Wednesday, October 12, 2011

Wednesday Watch

Evening Headlines

  • Slovak Parties Seek Talks on EFSF Vote Repeat. Slovakia’s opposition leader said lawmakers must find a way to approve Europe’s enhanced bailout fund, which was rejected yesterday amid a dispute over the future of Prime Minister Iveta Radicova. Slovakia “must sign up to the rescue fund,” Robert Fico said late yesterday, adding that his party, which didn’t back the measure yesterday, is awaiting a proposal from the ruling coalition. Radicova said the only country in the 17 nations that use the euro that has yet to approve European Financial Stability Facility, must find a solution to approve the EFSF “as soon as possible.” No time for a new vote has been set. “Eventually a yes vote will be secured,” Tim Ash, head of emerging-market research at Royal Bank of Scotland Group Plc in London, said by phone yesterday. “Does Slovakia really want to be alone among 17 euro-zone members states on this one, and when the future of Europe is at stake?” The political turmoil in the country of 5.4 million people reverberated on global stock and currency markets. Slovak approval of enhanced powers of the EFSF, the temporary bailout fund, is crucial for adopting the key element in the strategy to prevent contagion from the debt crisis that has spread from Greece to other countries in the region.
  • Alcoa(AA) Profit Misses Estimates as Europe Orders Cut 'Dramatically' and Costs Rise. Alcoa Inc. (AA), the largest U.S. aluminum producer, posted third-quarter profit that trailed analysts’ estimates and said its customers in Europe “dramatically” cut orders amid uncertainty about the region’s economy. The New York-based company’s earnings excluding restructuring costs and tax benefits were about 14 cents a share. The average of 15 analysts’ estimates compiled by Bloomberg was for 22 cents. Chief Executive Officer Klaus Kleinfeld said yesterday European aluminum demand will decline 13 percent in the second half from the first half. Alcoa is grappling with rising production costs while the price of aluminum on the London Metal Exchange has fallen in the past two months. The company cut thousands of jobs and closed smelters after commodities plunged during the financial crisis in 2008. Alcoa yesterday declined to provide a forecast for its fourth-quarter alumina and primary aluminum production. “They are going through and trying to decide do they need to cut production somewhere and if so, when,” Lloyd O’Carroll, a Richmond, Virginia-based analyst at Davenport & Co., who has a “buy” recommendation on Alcoa, said in an interview. “If the LME pulls back enough, they will. I don’t know what their magic trigger number is, but I think there is one.” Shares of the company dropped 5.3 percent to $9.75 as of 7:59 p.m. in New York. Alcoa fell 33 percent this year before the close of regular trading yesterday, the third-worst performer on the Dow after Bank of America Corp. and Hewlett- Packard Co. “Fearful of a slowing economy, our European customers reduced their orders dramatically, even into September, and drove a significant reduction in this segment’s profitability,” Chief Financial Officer Charles McClain said on the company’s earnings conference call, referring to its unit that produces flat and rolled aluminum. Growth in the three biggest euro-region economies will shrink 0.4 percent this quarter, the OECD said Sept. 8. European Union and International Monetary Fund officials are negotiating a 110 billion-euro ($150 billion) bailout. Alcoa received at least 24 percent of its 2010 revenue from European countries, according to company filings. The cost of goods sold -- excluding selling, general administrative and some other expenses -- increased 20 percent to $6.42 billion in the quarter, Alcoa said.

SHORT PROBLEM 1: Count the lines of the records that contain the word "This", with case counting, and give only the number.

DATASET:

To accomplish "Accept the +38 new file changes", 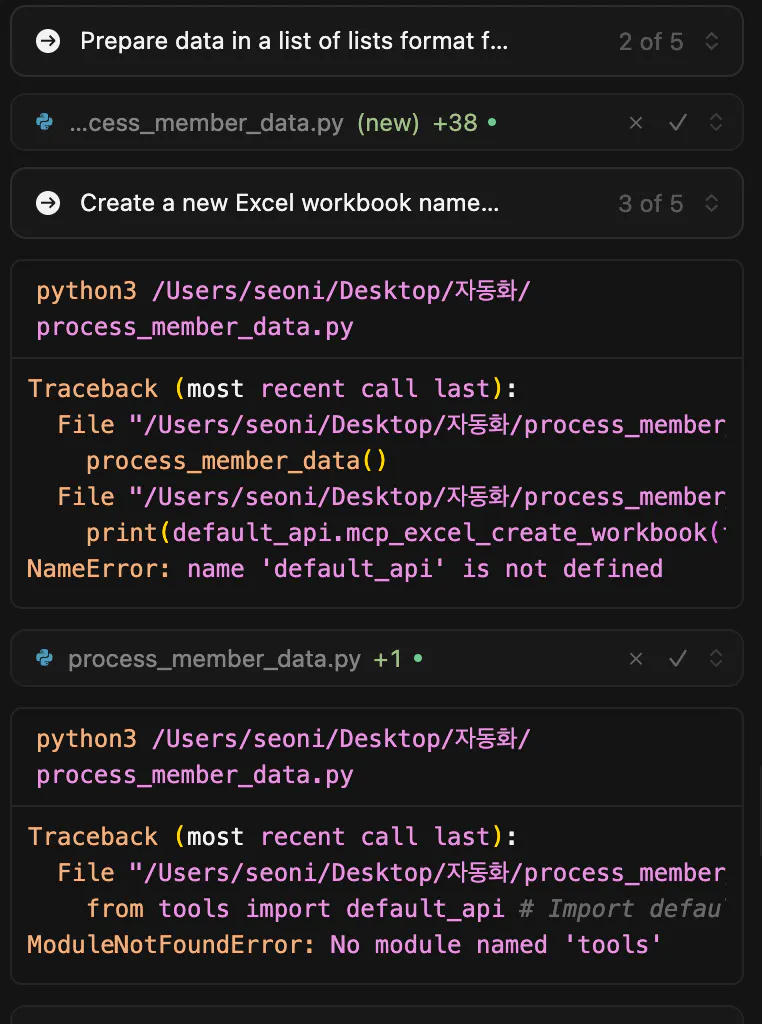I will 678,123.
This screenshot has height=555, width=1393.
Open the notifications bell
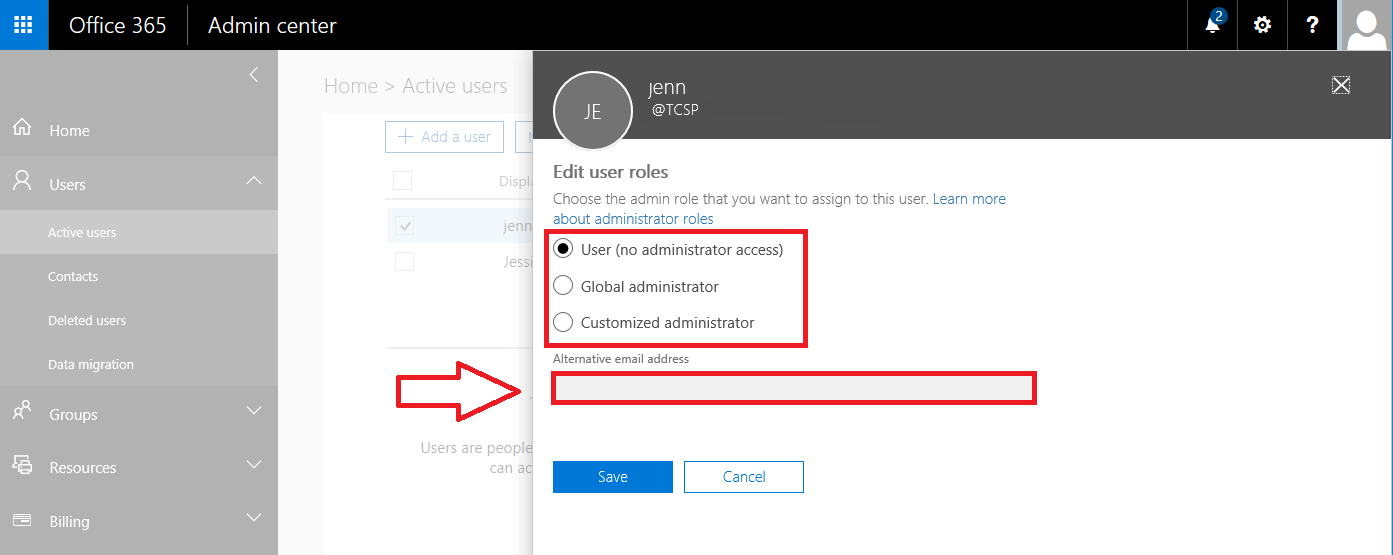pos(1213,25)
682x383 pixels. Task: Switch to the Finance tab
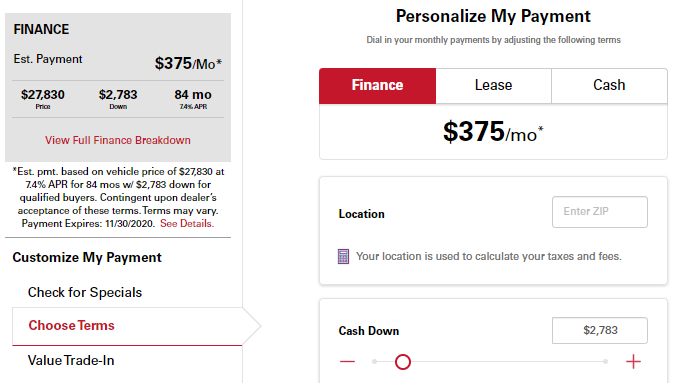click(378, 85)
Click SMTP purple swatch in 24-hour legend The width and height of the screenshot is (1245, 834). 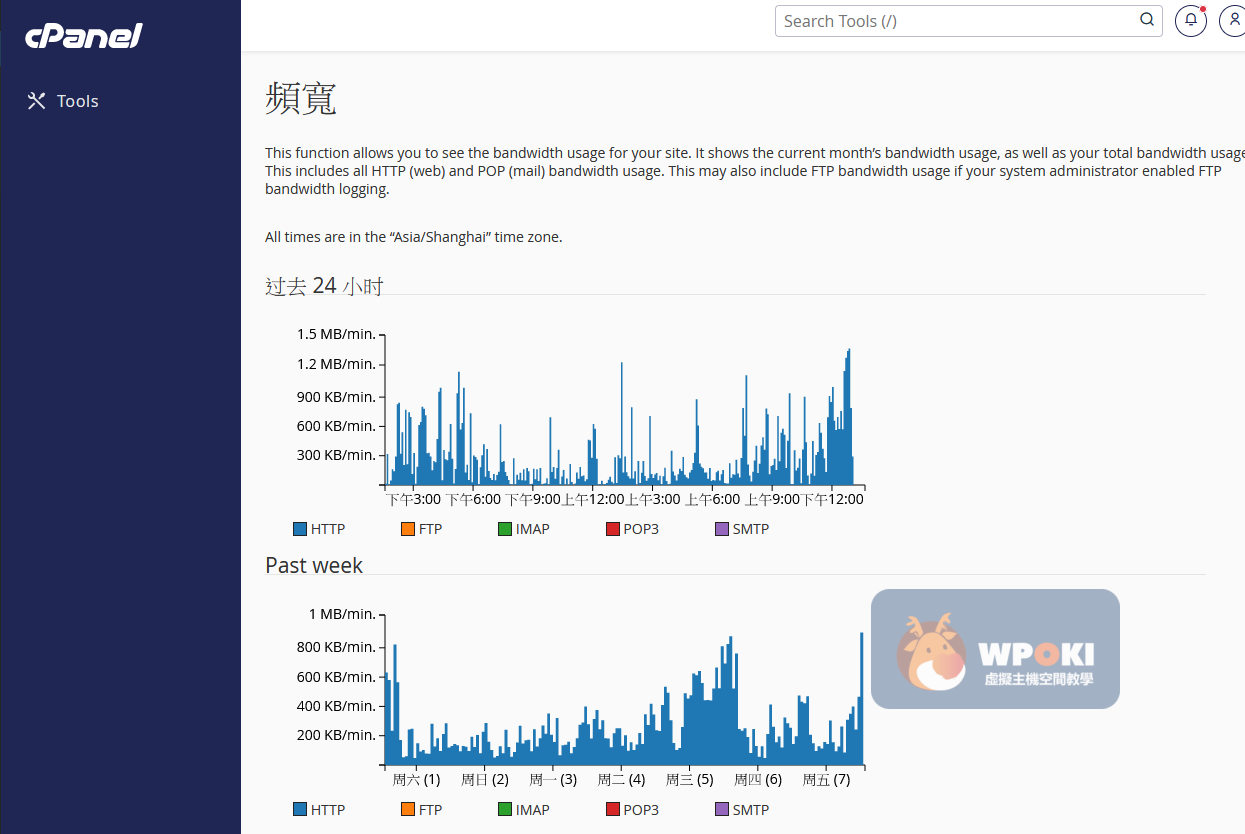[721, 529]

...

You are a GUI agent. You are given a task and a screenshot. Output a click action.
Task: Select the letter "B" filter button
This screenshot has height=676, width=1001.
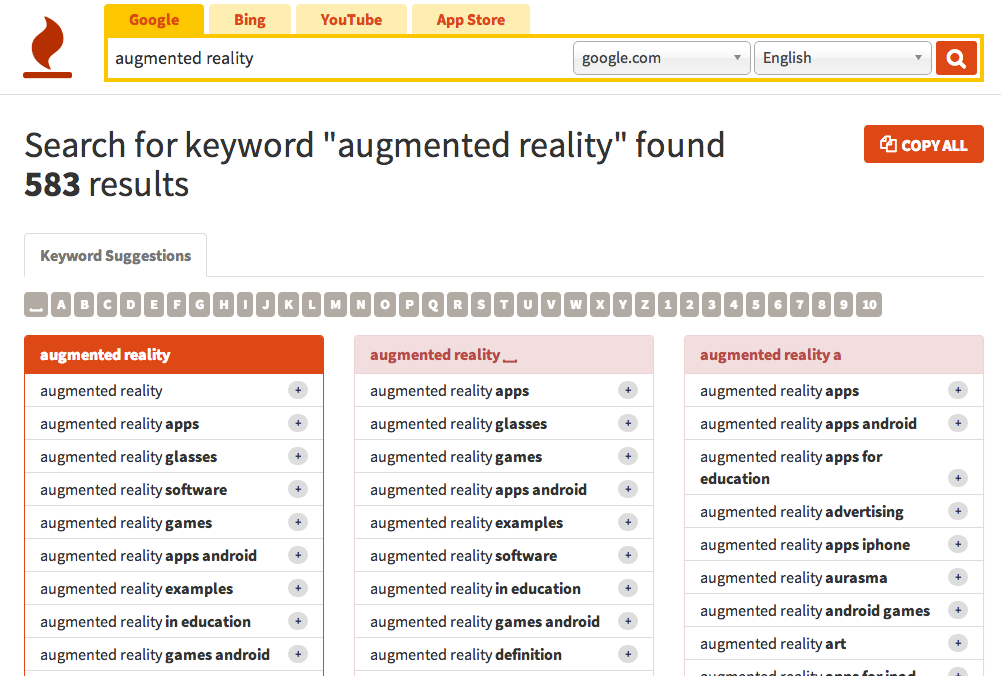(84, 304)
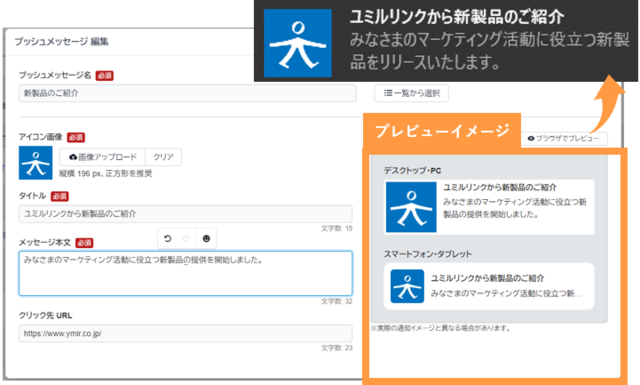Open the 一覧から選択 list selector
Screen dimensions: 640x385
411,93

SHORT PROBLEM 2: Write the next part of the evening headlines, picking up right after the last sentence of the Alcoa item.

ANSWER 1: 2

ANSWER 2:
  • CFTC Said to Have Enough Votes to Approve Speculation Limits. The U.S. Commodity Futures Trading Commission has the three votes necessary to approve limits on speculation in oil, natural gas and other commodities at an Oct. 18 meeting, said a person briefed on the rule-making process. At the same meeting in Washington, the agency’s five commissioners may vote on rules governing clearinghouses that stand between buyers and sellers in derivatives markets, CFTC Chairman Gary Gensler said in a speech at a Futures Industry Association conference today in Chicago. The agency also may vote to delay until next year regulations originally set to be completed by July 2010. “We are focusing on considering these rules thoughtfully - - not against a clock,” Gensler said in the speech. The person briefed on the process spoke on condition of anonymity because the decision-making isn’t public. The rules will govern trades conducted by Goldman Sachs Group Inc., JPMorgan Chase & Co. and transactions on CME Group Inc., the world’s largest futures exchange, among others. The so-called position-limits rule to curb speculation will include an analysis estimating that it will cost the financial industry at least $100 million to comply, Scott O’Malia, a CFTC commissioner, told reporters at the conference. The position- limits rule may also come up for a vote on Oct. 18, he said. The CFTC and Securities and Exchange Commission, which are leading U.S. efforts to write derivatives regulations, also are working on a final rule that will define which Wall Street banks, energy firms and other companies are considered swaps dealers or other major swaps participants. Those definitions will lead companies to have higher capital and margin requirements to limit risk in trades.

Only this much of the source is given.